Prime lenses are often faster, meaning they let more light into the camera. They can be lighter weight than zooms. And they are usually considered to be optically superior in many cases. The sharpest lenses are are almost always primes. This is because the lens design is simplified for a prime lens over a zoom lens which has to physically move lens elements around in the lens barrel as the focal length is changed.
Of course with a prime lens you have to use the two footed zoom, you will need to move closer and further away from the subject with your feet instead of twisting the zoom ring.
Some extremely fast primes are made like the Canon f/1.2 lenses in 50m and 85mm. Canon has even made a 50mm f/1.0 lens. These ultrafast lenses are specialist lenses and tend not to be as sharp as normally fast versions. That f/1.0 lens is four stops faster than a kit lens at f/4 which means that if you shot at 1/25th of a second with the f/4 lens you could have shot the same scene at 1/500th of second with the f/1.0 lens or 1/250th of a second with a f/1.2 lens.
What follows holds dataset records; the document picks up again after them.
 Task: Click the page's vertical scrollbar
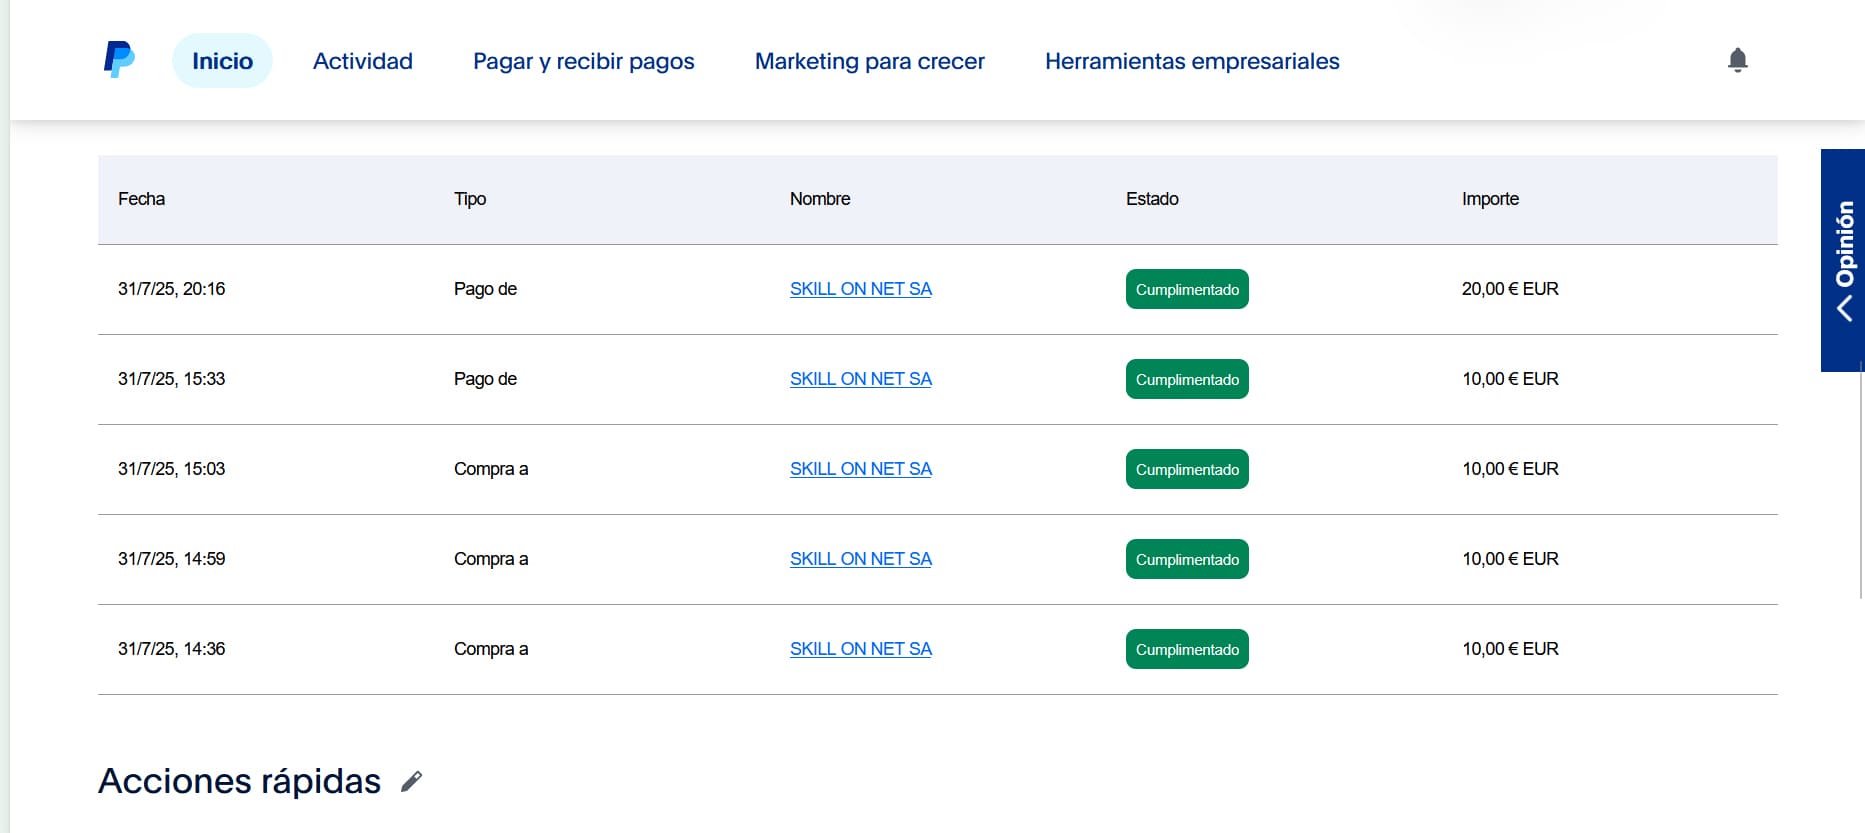coord(1860,480)
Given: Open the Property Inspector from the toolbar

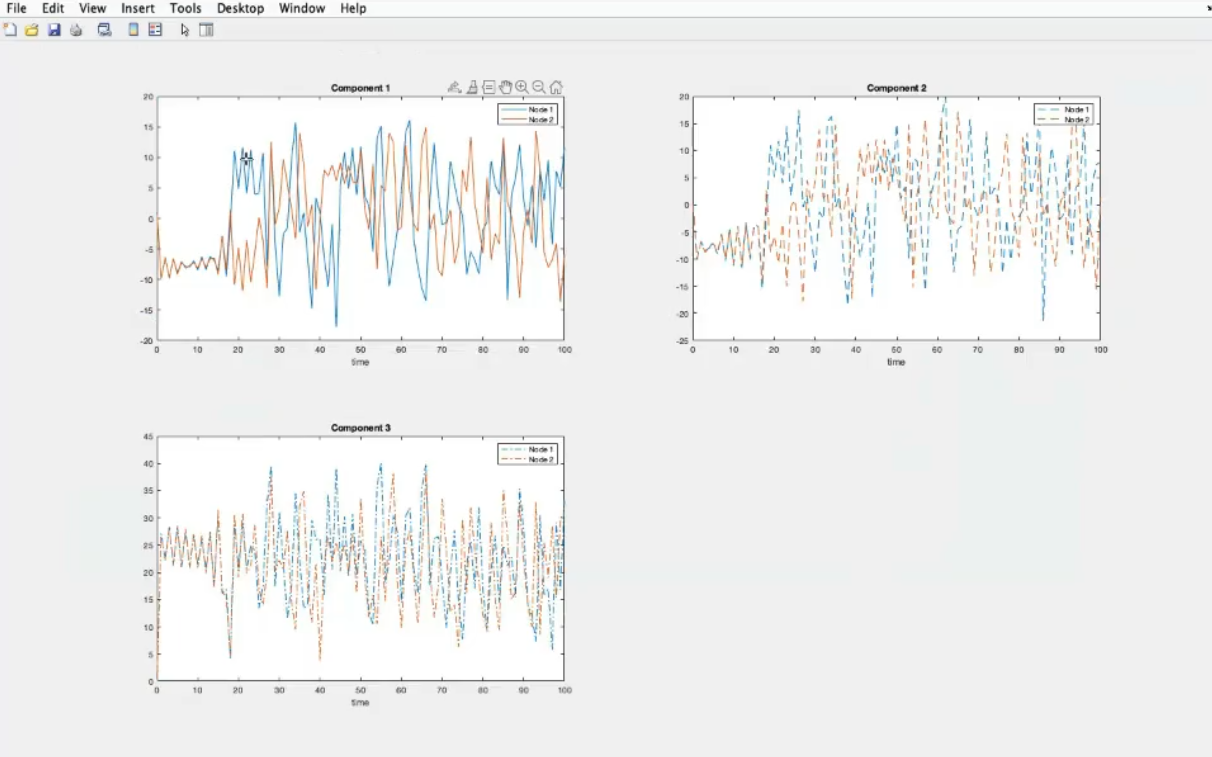Looking at the screenshot, I should (x=206, y=30).
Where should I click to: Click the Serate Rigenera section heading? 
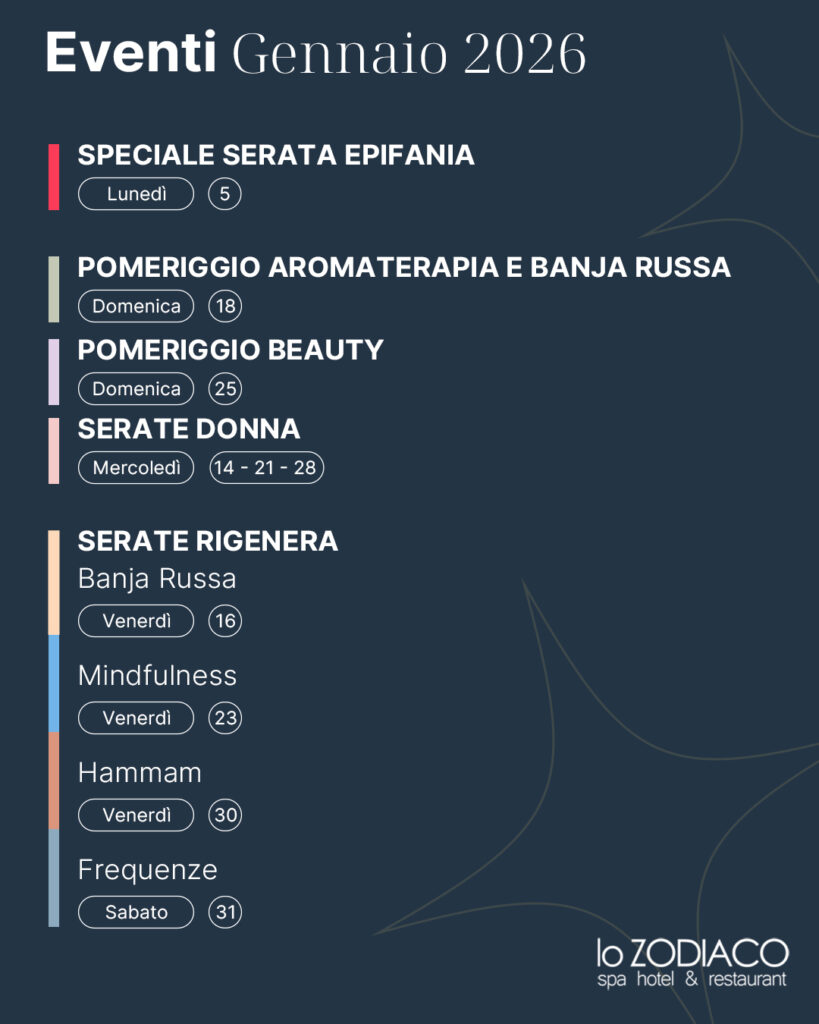pos(208,541)
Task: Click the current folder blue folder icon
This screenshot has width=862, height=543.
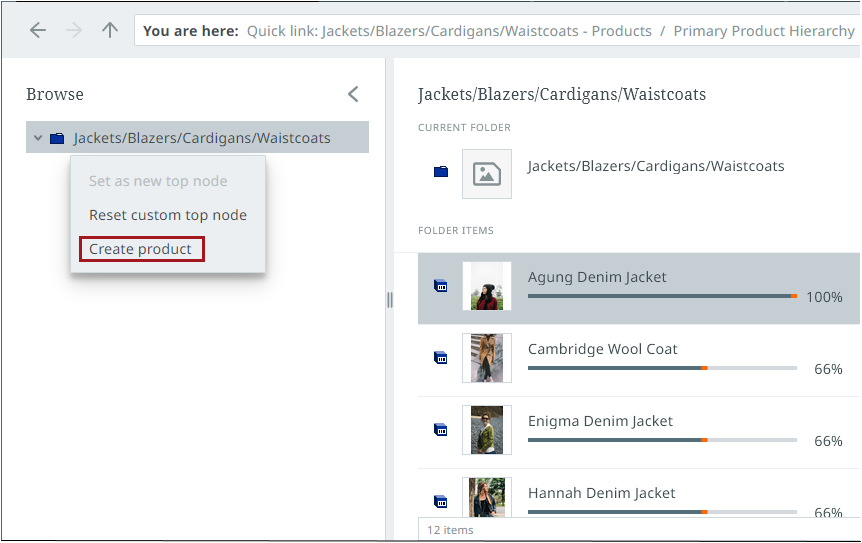Action: pos(441,172)
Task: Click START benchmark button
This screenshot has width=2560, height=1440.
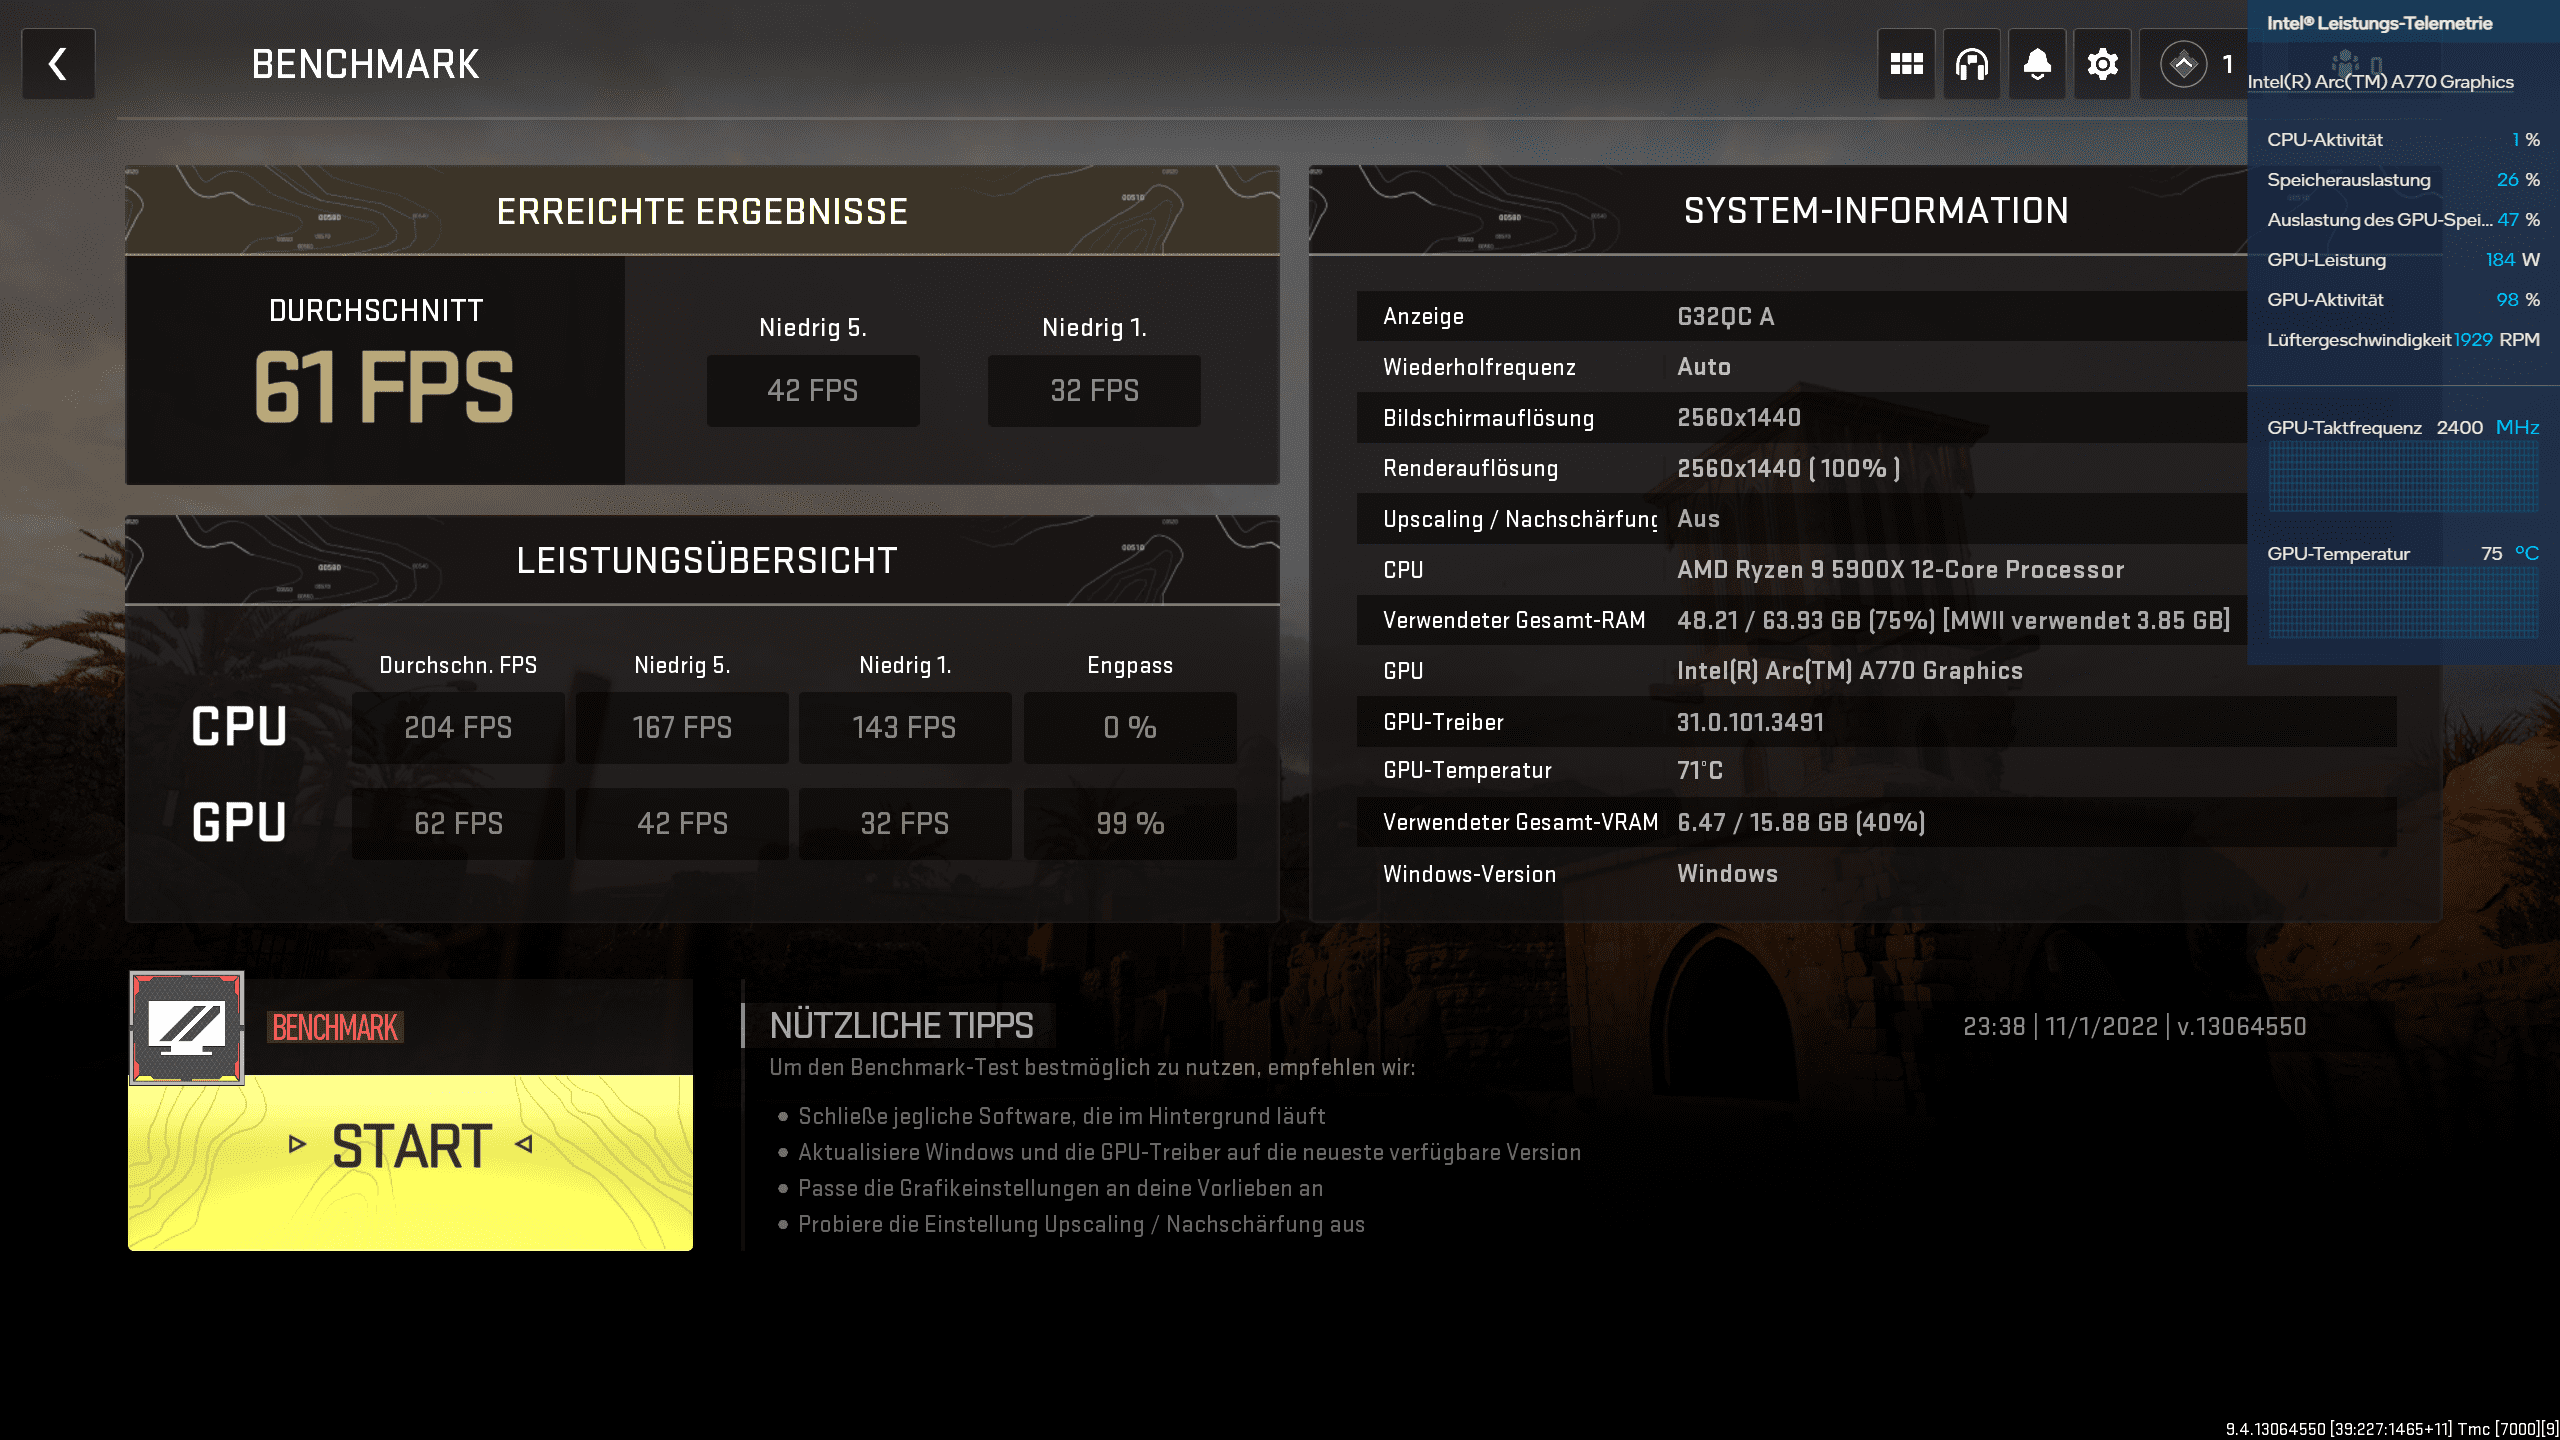Action: click(x=410, y=1145)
The longest telephoto lenses also are primes. Canon has made a 1200mm f/5.6 lens and the rumor is that they would still make one if someone was willing to pay for it. They do have a 800mm f/5.6 lens currently available as does Sigma. Sigma also has some very long telephoto zoom lenses.
Macro lenses are one area where you cannot believe what you are told by the manufacturers. Strictly speaking a macro lens is a lens which which can focus down to 1:1. That means the image size on the camera sensor is the exact same size as the real object. Something one centimeter wide at 1:1 will create a one centimeter wide image on the camera sensor.
However manufacturers advertise some of their zoom lenses as being macro lenses. This is always a pure and simple lie. All macro true macro lenses are prime lenses, although I suppose a manufacturer could design a zoom macro, none do so. Besides focusing very closely macro lenses are very sharp as a rule. They are also commonly used as portrait lenses. Primes are commonly made at a f/2.8 aperture which means they are moderately fast lenses.
Owning a macro lens will open a whole new world to you as you can zoom in on bugs, slugs and flowers along with anything else that you fancy shooting. A macro around 100mm in focal length is often recommended as a good starting prime since it will let you get a little further away from the subject than a 50 or 60mm lens will and is lighter and cheaper than the 150mm or 180mm lenses.
Lens Focal Length
What makes a lens a wide angle or a telephoto? The 35mm camera industry has adopted the 50mm lens as the normal or standard lens. There are all sorts of mythology attached to how this came about but the truth of the matter seems to be that Oskar Barnack the designer of the Leica 35mm camera back in the 1930′s seems to have settled on the 50mm as lens on that could be produced for a good price with excellent optical properties.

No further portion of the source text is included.